According to information supplied with your letter, the St. Johns River Water Management District is considering approving a policy that would prohibit tobacco use by all persons present at its headquarters and service centers, which would include the outdoor areas, such as sidewalks and parking lots. In addition, in an effort to promote wellness, the district is considering approving a personnel policy that would prohibit tobacco use by its employees during working hours regardless of physical location. This prohibition would extend outdoors while in the district's employ, but it would not prohibit smoking when an employee is not being paid for his or her time by the district.1
Question One
You have asked whether section 386.209, Florida Statutes, precludes the district from adopting a policy that would prohibit smoking in outdoor areas that are district property, e.g., parking lots and walkways. Specifically, you have asked whether the district's proprietary authority to manage its property would support such a policy, notwithstanding section 386.209, Florida Statutes.

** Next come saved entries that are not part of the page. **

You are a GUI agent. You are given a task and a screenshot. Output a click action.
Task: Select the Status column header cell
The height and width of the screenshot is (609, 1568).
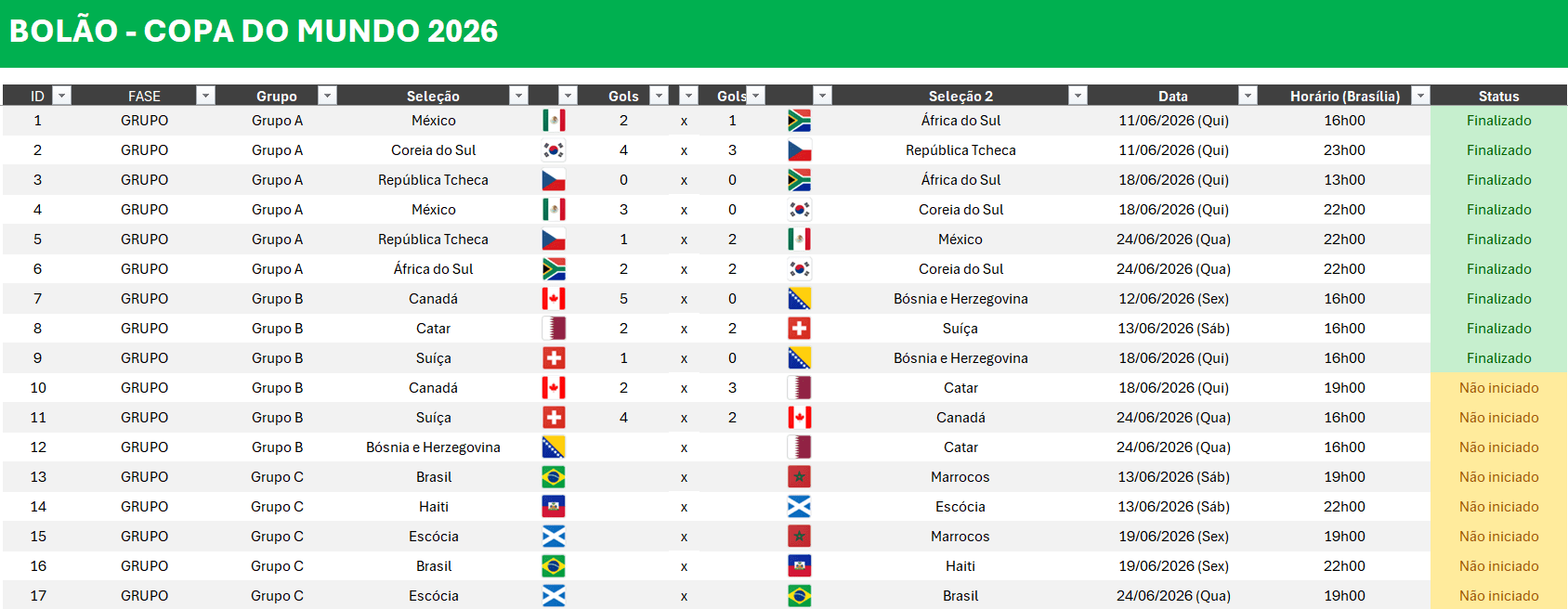tap(1498, 96)
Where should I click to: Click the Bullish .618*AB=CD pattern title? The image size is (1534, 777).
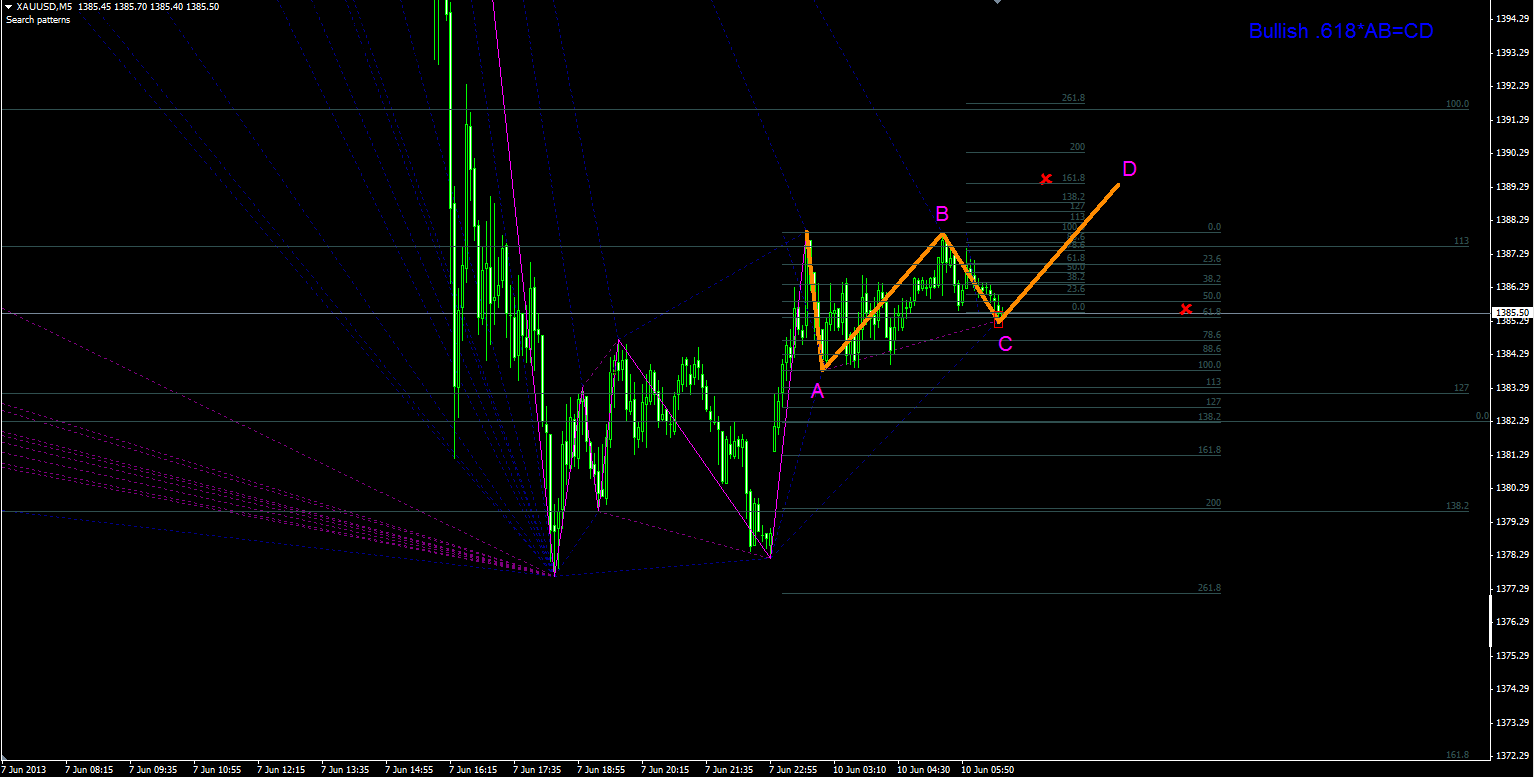click(x=1341, y=31)
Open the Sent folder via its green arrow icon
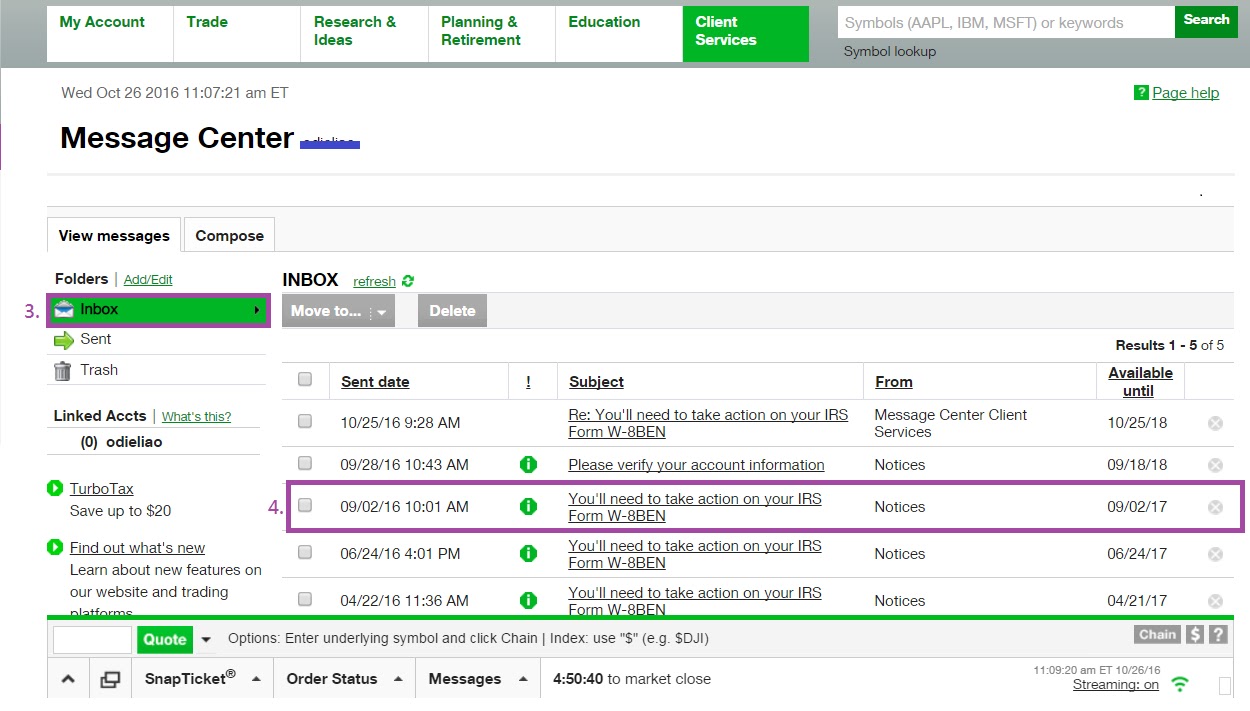This screenshot has height=711, width=1250. [67, 339]
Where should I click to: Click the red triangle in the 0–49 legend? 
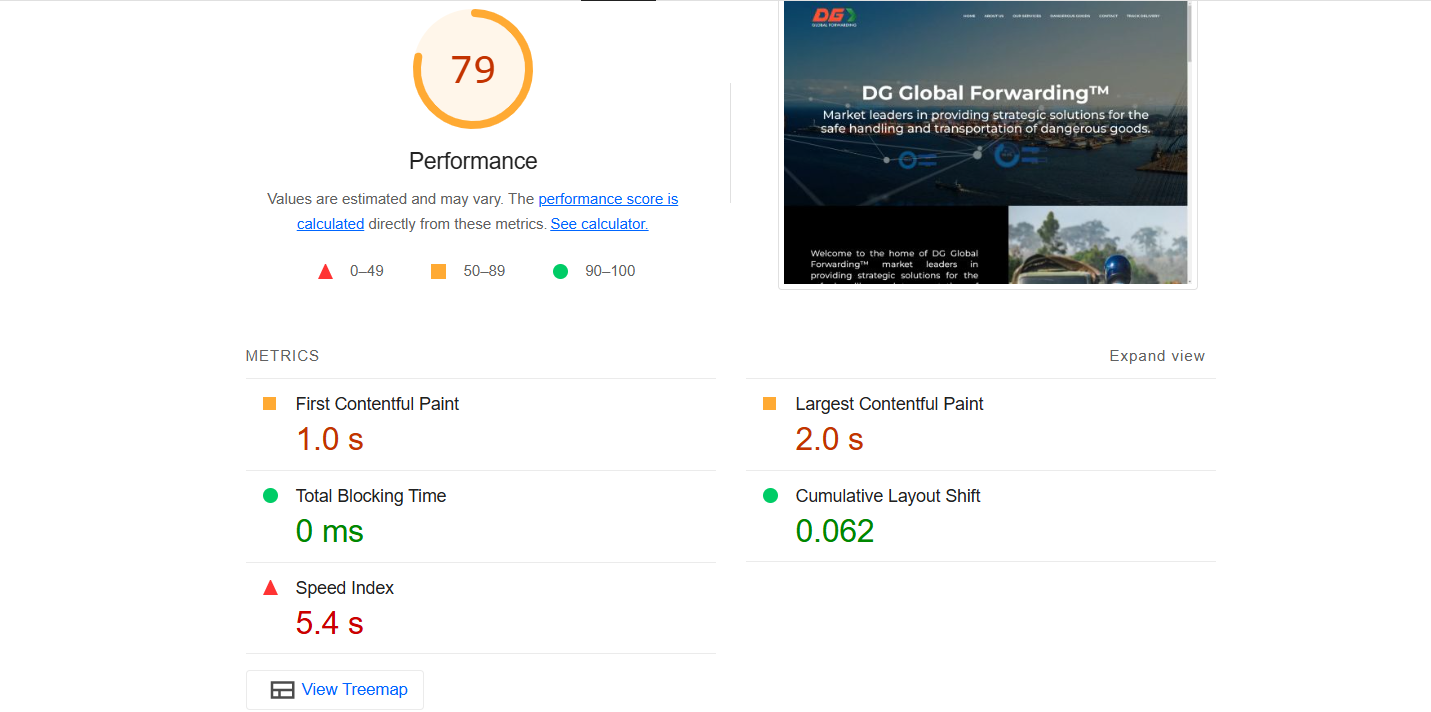(325, 270)
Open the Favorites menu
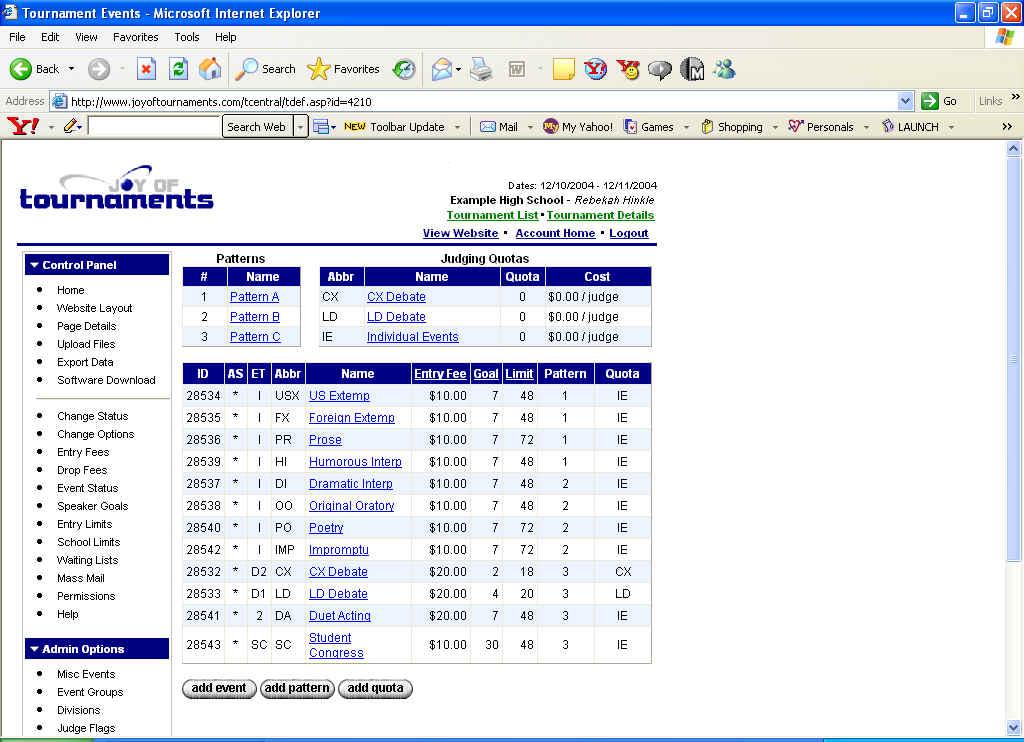This screenshot has height=742, width=1024. coord(135,37)
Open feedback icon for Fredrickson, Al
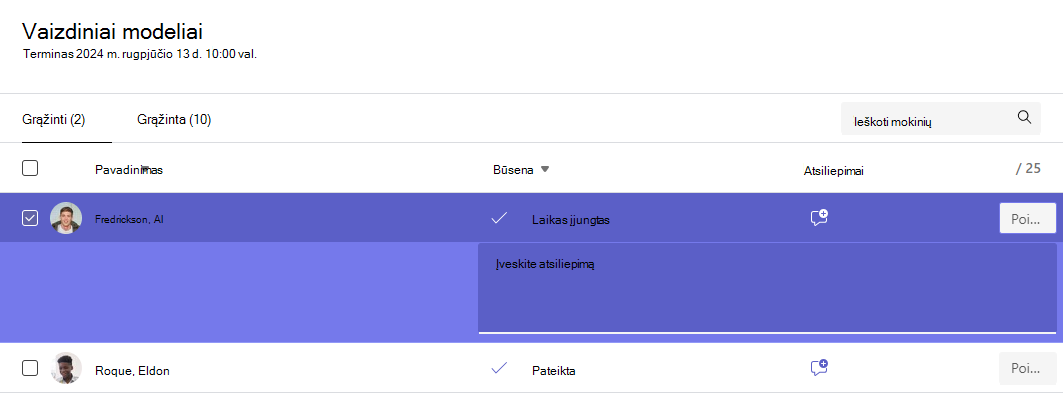This screenshot has height=400, width=1063. click(819, 218)
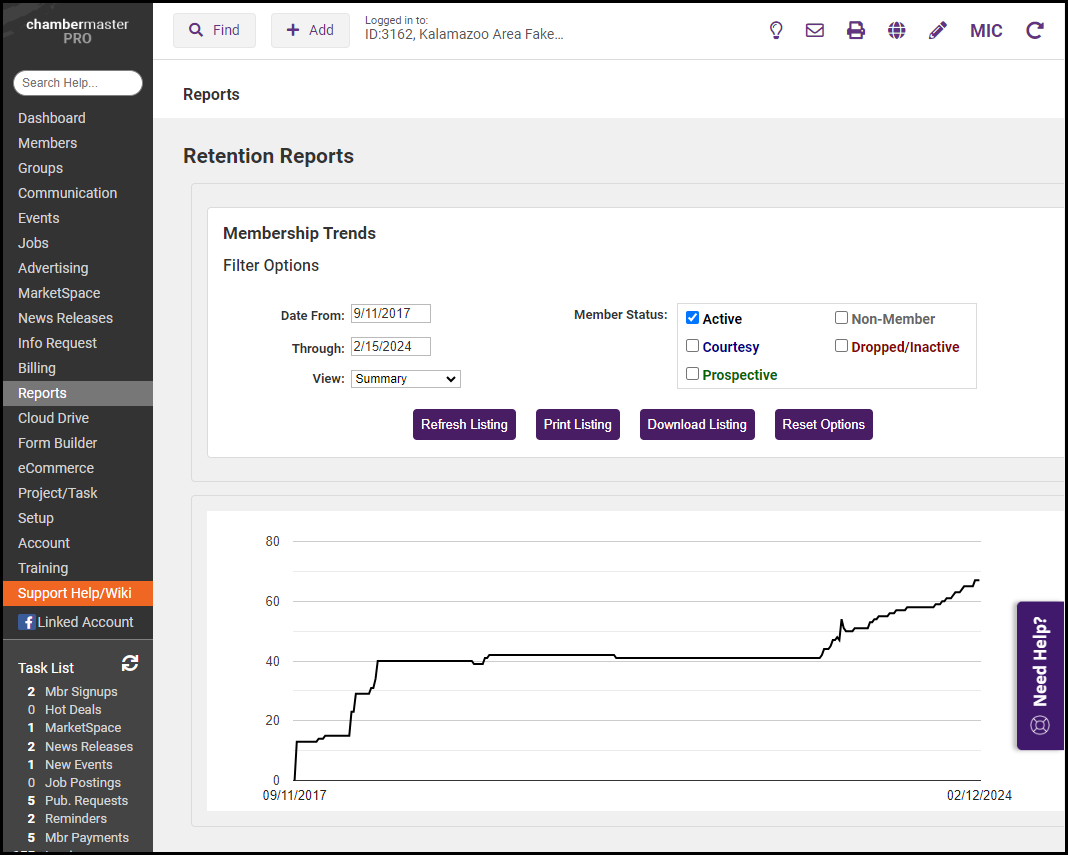Open Members in the sidebar menu
The height and width of the screenshot is (855, 1068).
(47, 143)
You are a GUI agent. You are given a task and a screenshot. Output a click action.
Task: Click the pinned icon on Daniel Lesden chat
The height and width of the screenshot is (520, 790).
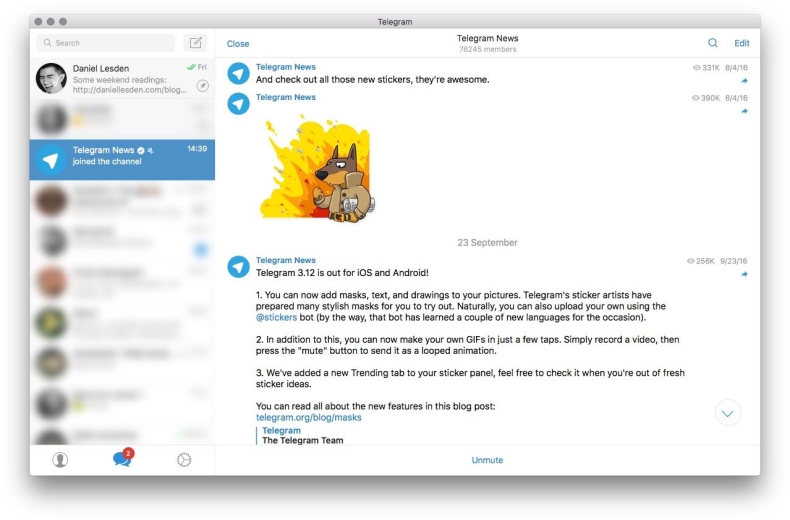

Prior to the most recent legislative session, section 386.209, Florida Statutes, provided:
"Regulation of smoking preempted to state. — This part expressly preempts regulation of smoking to the state and supersedes any municipal or county ordinance on the subject."2
Effective July 1, 2011, section 386.209, Florida Statutes, as amended by Chapter 2011-108, Laws of Florida, has been amended to read as follows:
"Regulation of smoking preempted to state. — This part expressly preempts regulation of smoking to the state and supersedes any municipal or county ordinance on the subject; however, schooldistricts may further restrict smoking by persons on school districtproperty." (underlined text represents amendment).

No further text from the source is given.